For instance, based on the price, the annual compound return is just 6.15% annually. Inflation was not also factored in. It reduces the returns to an approximate actual return. There is also mortgage interest, homeowners insurance, taxes and the cost of maintenance and repairs incurred from when the house was bought up to the time it was sold.
In the final analysis, what looks like a sweet deal may actually have been a loss. It does not always work out this way but it is important to understand the figures and understand that you will not necessarily be able to sell your house at a profit should you ever choose to do so.
Myth 2: You will always get added tax deduction for your mortgage interest
Mortgage interest is deductible but it is not always wise for you to take the deduction. This is an individual matter and you should talk to your accountant or mortgage advisor before you decide. To accept the mortgage interest deduction, you have to itemize each deduction as compared to taking a standard deduction. Typically, standard deductions are higher than itemized deductions. It would therefore not make a lot of financial sense to choose to itemize your deductions.
Myth 3: Paying down your mortgage as fast as possible is always best
This advice became popular during the high interest rate 1980s. However, the advice may not have been ideal even at that time.

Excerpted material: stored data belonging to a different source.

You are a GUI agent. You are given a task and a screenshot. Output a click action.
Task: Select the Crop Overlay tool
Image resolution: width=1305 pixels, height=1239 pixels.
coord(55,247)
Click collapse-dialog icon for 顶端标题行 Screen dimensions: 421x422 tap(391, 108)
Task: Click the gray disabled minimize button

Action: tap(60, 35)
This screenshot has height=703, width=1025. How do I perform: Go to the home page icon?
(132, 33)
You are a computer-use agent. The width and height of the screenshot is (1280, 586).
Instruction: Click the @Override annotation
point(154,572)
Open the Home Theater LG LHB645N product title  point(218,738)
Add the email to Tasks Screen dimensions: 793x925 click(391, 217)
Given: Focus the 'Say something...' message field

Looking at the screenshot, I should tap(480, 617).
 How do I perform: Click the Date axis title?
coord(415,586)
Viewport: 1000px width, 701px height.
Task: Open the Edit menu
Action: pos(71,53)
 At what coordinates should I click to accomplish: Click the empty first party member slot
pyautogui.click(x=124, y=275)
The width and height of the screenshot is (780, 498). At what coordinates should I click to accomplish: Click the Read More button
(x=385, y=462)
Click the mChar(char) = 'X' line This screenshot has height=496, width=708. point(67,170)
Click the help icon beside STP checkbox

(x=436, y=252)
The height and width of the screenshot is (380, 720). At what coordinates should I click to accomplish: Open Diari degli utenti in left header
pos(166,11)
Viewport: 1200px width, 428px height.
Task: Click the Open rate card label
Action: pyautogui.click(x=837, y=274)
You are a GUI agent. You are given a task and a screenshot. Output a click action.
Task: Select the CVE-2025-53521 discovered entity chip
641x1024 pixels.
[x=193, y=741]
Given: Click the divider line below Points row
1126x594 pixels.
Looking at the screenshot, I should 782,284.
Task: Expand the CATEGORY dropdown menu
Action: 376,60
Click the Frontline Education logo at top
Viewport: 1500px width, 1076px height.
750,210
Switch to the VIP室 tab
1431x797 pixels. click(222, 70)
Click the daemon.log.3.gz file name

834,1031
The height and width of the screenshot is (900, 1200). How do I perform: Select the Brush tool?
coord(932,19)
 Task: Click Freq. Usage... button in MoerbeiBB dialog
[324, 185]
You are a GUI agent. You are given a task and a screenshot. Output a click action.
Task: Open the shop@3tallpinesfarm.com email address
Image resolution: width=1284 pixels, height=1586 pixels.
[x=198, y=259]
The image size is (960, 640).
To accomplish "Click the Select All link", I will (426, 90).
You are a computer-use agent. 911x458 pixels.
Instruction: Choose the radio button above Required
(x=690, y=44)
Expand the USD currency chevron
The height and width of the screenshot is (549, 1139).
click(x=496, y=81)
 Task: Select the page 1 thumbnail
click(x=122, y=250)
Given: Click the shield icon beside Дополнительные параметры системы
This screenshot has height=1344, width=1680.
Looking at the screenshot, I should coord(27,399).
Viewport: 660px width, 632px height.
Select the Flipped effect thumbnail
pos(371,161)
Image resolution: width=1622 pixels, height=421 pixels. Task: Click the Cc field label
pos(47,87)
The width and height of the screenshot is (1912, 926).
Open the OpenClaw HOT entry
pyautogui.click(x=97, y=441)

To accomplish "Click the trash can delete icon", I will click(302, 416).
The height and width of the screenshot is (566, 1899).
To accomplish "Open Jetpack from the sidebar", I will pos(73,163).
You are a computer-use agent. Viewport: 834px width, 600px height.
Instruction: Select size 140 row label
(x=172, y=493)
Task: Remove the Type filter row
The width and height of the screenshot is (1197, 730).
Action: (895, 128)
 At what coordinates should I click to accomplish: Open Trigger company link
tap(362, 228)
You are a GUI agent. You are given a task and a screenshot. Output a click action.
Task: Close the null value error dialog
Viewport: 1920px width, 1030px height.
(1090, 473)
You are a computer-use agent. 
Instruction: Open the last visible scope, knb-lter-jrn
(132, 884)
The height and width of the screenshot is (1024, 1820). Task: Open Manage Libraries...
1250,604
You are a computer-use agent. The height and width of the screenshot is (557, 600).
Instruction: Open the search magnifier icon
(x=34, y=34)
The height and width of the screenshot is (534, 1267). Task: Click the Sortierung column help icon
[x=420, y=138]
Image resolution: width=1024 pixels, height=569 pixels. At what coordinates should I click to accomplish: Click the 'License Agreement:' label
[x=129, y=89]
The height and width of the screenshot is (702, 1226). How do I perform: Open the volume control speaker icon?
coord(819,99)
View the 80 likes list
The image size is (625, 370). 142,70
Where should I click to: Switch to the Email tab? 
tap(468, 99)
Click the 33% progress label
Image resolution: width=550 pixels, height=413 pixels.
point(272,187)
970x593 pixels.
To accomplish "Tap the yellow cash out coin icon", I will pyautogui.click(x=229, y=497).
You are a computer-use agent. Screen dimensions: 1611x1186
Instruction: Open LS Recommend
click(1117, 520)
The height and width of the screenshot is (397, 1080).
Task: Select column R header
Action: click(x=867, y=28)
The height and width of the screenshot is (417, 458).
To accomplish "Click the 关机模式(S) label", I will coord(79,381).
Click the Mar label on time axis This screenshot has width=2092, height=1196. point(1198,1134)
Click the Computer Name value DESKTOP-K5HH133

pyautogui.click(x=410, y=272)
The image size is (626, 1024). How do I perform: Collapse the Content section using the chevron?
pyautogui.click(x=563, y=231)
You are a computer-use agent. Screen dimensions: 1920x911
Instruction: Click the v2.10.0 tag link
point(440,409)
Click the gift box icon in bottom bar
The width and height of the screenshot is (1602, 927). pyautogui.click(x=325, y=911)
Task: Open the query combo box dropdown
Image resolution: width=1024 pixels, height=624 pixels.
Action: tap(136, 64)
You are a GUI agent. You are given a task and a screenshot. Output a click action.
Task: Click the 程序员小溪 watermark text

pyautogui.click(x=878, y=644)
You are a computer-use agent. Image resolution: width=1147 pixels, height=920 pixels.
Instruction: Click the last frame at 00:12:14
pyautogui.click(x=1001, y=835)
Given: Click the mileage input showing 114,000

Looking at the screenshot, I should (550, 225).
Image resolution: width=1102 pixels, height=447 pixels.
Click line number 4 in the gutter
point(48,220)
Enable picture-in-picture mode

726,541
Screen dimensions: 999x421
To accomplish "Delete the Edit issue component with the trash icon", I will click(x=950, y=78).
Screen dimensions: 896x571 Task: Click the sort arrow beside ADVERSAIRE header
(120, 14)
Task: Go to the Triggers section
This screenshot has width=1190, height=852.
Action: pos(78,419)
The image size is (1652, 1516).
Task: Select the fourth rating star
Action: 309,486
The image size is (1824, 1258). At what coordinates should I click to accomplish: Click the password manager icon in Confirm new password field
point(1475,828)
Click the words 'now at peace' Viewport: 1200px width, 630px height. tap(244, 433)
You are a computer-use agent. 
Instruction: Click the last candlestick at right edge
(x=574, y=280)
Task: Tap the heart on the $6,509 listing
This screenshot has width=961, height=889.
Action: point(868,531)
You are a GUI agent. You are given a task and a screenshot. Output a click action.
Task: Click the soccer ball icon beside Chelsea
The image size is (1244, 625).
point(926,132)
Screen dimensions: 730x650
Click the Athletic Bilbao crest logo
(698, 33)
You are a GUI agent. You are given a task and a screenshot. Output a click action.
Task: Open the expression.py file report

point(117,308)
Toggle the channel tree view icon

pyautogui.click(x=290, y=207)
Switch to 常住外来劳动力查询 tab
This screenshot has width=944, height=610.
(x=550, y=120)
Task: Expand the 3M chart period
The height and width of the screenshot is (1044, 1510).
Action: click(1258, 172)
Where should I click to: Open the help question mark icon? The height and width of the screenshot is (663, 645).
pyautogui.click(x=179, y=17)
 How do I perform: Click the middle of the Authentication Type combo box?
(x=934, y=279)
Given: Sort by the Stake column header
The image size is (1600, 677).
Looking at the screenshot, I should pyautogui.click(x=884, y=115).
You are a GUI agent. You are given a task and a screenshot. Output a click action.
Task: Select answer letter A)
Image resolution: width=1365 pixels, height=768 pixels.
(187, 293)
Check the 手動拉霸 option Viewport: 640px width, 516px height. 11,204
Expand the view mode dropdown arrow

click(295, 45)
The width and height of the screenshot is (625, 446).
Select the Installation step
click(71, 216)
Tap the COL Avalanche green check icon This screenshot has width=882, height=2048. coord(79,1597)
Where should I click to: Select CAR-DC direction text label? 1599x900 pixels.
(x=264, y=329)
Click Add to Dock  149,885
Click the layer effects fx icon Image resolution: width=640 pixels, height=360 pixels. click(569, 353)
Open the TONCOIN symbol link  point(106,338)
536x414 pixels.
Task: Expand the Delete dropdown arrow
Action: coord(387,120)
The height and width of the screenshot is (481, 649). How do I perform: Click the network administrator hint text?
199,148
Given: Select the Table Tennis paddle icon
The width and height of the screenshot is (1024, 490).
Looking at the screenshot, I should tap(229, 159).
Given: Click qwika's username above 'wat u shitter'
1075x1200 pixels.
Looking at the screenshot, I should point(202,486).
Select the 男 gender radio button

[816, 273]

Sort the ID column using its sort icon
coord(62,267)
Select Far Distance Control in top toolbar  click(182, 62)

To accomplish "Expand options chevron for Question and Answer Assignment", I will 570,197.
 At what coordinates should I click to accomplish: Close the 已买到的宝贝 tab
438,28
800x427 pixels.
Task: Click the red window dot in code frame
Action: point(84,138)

Homeowners tend to focus on the interest rates and get into a panic. However, putting everything you get into paying into your mortgage may not be the best. There may be other uses for the money that would be more profitable.
For instance, you may choose to make long-term investments such as in stocks and bonds that would bring you some very good returns over the years. If you own a business, you can invest into expanding and diversifying it.
The important factor to consider is the rate of return. Work out which ones puts you in a better financial position in the long run: is it the saving you’ll make when you pay down the mortgage or the returns you would make from the investments that you make? Creating wealth is all about making your money work for you.
Bonus Myth: The Perfect Home
There is another myth that those buying a first home are especially susceptible to. It is the myth of the perfect house. With a first home, the focus should be on a home you can afford depending on your financial situation.
While there is nothing wrong with having the highest aspirations about the house that you buy, reality must reign. Otherwise, your mortgage applications will keep on getting turned down because lenders feel you cannot afford the payments or you will get yourself into a corner with a house that you can’t really afford.
If what you can afford is a smaller house, a fixer-upper or a home in a location that is different from what you wanted, take it. You can always remodel and renovate or wait for it to gain value and sell. There are renovation loans that lend buyers the money to buy the home and finance the necessary renovations.
What’s right for you?
When it comes to mortgages especially buying your first home, the fact is that there is no black or white or hard and fast rules that work for everyone. It depends on your individual financial circumstances. Take the time to do thorough research into the options. Listen to your mortgage advisor or broker too and use a mortgage calculator to see both the small and the big picture.